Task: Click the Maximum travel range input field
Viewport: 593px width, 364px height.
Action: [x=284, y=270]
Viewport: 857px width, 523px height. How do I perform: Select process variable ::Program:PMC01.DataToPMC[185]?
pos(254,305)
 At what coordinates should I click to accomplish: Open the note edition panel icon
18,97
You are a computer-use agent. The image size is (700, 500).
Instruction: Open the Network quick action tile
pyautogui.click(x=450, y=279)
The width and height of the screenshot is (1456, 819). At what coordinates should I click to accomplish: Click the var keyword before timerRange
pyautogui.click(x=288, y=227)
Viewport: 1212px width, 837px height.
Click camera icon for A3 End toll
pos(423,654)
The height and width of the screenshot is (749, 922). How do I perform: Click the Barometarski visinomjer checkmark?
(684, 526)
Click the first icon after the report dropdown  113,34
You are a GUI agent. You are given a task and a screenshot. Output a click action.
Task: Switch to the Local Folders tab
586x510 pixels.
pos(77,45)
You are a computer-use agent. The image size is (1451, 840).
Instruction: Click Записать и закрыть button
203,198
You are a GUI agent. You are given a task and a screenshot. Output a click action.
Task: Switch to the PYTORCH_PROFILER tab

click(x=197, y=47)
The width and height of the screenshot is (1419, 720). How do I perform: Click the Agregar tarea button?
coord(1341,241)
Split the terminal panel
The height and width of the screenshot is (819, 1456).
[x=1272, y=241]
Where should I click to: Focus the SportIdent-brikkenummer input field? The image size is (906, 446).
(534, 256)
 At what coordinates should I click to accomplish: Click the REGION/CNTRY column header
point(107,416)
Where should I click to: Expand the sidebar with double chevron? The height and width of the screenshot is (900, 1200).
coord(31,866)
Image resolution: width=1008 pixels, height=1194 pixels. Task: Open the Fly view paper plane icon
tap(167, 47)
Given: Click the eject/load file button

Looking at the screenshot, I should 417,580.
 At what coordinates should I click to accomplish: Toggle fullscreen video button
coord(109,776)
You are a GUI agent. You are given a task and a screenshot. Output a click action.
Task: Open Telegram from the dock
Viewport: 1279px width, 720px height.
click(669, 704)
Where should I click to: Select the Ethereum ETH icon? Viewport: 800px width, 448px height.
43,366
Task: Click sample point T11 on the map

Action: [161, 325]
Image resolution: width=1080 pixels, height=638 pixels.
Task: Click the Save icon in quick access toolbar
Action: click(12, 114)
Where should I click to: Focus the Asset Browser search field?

···

● **WORK TASK**
Read through the entries above, and wherever a line holds the string "computer", copy it.

● **PROBLEM SOLUTION**
You are a computer-use agent. The image size is (700, 500).
You are a computer-use agent. The image size is (1451, 840).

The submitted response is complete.